The Third Sonata, "Sonata Stramba," emphasizes intensity and contrast. Fittingly, Bolcom wrote it for Nadia Salerno-Sonnenberg. The first movement, a highly idiosyncratic sonata, declaims, broods, and rails. The slow second movement sings. The third movement, a scherzo, starts and finishes in – poof! – the blink of an eye and leads to the finale, a kind of tango, which I believe gives the sonata its sobriquet. It takes one eight- or nine-bar phrase (depending on how you count) to the point of obsession. Indeed, during its first three minutes, it doesn't change tonality. Gradually, it begins to slip its anchor and to take off for harmonically perverse seas, always sailing on its initial idea, until it finds its way to its tonal home again.
The Fourth Sonata is probably the best-written and my least favorite. Part of the problem with Bolcom's eclecticism is that it can blur the aesthetic focus of a work, as I think the case here. The opening "Allegro brillante" reminds me a little of Milhaud. I don't know what to make of the slow second movement, "White Night." However, by the third movement, "Arabesque," I'm back on firmer ground. It reminds me of North African music – a single-line chant intoned over and over, until it spills over into the fourth movement, a Spanish jota. At one point, the chant comes back, emphasizing the kinship between Moorish and Spanish culture.
Bolcom's Graceful Ghost rag, counts as a minor hit. It breathes a lovely, refined air, eschewing the too-fancy for a firm belief in simple, clear ideas. Knific and Sims give an elegant performance.

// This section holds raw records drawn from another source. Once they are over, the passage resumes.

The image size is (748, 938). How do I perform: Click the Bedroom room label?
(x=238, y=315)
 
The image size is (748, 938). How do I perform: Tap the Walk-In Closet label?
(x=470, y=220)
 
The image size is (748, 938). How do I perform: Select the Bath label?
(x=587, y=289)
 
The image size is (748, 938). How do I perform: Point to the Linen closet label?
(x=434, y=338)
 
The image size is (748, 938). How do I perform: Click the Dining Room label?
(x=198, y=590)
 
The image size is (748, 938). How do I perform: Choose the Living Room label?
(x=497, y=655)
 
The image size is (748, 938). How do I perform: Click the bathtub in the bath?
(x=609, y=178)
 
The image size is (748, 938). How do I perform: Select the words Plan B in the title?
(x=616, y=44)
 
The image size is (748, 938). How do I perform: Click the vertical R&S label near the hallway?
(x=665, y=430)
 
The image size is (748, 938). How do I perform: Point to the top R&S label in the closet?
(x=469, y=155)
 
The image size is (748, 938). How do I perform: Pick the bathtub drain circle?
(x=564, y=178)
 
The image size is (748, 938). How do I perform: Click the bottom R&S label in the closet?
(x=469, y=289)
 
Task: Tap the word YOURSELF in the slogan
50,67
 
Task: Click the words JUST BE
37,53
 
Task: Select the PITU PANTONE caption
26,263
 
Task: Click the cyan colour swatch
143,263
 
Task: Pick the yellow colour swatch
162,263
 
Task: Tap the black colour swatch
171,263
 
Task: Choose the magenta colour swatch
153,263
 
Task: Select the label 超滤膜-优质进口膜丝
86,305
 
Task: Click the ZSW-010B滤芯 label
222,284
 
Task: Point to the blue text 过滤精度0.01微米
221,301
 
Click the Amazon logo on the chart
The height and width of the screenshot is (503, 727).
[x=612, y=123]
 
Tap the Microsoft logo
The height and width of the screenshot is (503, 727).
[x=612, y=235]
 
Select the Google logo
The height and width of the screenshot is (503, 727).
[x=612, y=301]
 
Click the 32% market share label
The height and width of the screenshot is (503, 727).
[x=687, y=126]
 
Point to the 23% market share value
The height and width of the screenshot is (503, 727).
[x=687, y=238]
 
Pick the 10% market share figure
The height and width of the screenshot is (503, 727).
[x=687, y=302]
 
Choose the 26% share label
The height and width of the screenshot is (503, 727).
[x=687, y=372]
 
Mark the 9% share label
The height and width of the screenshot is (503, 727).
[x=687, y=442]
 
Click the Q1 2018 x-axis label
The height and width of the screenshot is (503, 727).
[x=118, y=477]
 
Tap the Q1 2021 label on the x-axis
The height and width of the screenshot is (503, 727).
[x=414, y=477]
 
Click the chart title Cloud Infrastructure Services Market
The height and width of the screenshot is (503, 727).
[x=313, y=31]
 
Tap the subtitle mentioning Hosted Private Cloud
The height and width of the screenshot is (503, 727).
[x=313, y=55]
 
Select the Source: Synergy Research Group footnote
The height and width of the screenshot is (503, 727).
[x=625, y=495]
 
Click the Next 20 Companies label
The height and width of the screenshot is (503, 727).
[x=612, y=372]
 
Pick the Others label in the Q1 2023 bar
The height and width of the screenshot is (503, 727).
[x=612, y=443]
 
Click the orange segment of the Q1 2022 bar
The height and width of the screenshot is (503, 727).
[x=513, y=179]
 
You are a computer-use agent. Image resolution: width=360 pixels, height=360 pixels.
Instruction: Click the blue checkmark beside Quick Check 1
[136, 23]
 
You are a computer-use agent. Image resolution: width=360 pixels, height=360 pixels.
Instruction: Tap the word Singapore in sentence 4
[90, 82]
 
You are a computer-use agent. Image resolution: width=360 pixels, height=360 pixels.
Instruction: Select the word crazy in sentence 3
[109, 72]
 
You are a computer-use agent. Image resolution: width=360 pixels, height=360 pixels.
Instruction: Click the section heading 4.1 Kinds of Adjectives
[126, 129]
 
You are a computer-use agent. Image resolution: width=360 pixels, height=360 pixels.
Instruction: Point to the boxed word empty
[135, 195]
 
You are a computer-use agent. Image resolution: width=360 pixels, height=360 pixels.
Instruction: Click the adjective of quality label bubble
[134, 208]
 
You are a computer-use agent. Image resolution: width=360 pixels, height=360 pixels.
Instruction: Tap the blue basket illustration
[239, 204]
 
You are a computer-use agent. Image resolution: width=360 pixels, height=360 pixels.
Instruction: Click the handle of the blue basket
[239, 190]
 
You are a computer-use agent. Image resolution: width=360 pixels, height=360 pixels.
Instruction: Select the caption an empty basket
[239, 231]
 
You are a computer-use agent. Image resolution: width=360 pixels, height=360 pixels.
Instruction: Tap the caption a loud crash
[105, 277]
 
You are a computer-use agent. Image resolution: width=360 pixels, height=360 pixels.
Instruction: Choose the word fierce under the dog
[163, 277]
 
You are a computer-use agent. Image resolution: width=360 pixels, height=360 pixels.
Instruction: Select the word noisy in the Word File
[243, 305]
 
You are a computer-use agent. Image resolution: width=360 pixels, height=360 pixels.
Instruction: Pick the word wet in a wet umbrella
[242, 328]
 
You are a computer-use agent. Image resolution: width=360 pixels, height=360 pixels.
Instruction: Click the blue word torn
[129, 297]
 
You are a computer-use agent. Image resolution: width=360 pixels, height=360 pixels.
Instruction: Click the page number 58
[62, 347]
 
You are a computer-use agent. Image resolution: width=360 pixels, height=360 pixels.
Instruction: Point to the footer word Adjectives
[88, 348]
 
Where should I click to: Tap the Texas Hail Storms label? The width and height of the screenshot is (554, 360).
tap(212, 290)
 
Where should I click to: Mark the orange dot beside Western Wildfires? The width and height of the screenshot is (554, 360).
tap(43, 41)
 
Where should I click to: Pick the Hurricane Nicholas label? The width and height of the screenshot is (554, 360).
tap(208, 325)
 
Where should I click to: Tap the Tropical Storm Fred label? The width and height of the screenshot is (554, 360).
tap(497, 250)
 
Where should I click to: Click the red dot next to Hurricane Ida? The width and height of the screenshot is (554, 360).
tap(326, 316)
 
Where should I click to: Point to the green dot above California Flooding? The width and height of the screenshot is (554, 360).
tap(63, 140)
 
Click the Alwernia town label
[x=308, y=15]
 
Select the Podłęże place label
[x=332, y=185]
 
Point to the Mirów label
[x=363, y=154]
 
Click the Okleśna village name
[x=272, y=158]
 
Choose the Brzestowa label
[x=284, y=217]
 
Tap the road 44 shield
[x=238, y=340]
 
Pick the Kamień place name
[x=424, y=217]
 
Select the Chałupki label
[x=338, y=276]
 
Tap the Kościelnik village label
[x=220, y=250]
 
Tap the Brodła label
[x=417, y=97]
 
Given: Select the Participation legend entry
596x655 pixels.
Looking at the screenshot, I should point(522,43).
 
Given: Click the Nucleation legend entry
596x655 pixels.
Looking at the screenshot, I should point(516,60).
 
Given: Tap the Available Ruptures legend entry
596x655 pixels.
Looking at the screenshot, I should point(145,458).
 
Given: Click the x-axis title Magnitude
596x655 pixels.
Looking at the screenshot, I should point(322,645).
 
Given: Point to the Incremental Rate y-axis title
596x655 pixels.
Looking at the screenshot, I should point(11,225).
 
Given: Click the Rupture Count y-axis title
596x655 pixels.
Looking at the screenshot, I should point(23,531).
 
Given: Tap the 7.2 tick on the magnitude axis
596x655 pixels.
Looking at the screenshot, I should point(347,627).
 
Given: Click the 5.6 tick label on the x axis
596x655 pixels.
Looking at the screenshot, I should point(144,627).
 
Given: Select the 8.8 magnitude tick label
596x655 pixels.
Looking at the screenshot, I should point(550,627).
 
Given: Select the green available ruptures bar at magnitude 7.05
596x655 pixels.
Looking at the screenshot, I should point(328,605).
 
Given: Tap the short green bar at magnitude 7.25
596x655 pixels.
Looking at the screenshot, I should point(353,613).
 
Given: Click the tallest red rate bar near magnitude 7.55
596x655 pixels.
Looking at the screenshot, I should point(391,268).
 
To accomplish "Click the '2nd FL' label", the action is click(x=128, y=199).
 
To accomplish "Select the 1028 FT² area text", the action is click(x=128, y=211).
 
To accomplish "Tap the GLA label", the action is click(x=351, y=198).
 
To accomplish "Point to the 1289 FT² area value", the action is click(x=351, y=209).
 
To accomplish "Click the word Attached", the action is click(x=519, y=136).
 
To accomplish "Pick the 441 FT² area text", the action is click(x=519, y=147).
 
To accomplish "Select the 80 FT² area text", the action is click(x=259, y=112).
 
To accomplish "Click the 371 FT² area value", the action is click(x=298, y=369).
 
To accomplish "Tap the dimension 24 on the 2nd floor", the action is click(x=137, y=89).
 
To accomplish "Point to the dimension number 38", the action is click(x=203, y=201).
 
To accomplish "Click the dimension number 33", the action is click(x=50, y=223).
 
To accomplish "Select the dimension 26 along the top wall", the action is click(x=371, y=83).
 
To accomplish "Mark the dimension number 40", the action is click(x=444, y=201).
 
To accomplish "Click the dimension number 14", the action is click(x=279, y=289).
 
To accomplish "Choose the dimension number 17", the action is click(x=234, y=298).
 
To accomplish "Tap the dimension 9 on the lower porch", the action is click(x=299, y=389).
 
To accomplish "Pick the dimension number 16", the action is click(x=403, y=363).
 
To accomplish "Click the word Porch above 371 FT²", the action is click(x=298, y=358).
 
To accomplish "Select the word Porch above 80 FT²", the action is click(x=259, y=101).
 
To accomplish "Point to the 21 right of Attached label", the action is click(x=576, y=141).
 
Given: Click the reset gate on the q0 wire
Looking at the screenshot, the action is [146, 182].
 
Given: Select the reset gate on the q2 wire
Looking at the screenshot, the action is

I like the collection of most of Bolcom's violin sonatas in one spot, and the performances come over as musicianly. Both Knific and Sims understand the fit between the violin and the piano in the sonatas. Ensemble is superb. In the Second Sonata, I do prefer Sergiu Luca and (if my memory hasn't failed me) Bolcom at the piano – more poetry. However, the Third Sonata gets a fiery, furious reading. Knific and Sims fill the finale with menace. The disc is a gift to Bolcom's fans and a decent introduction to newcomers.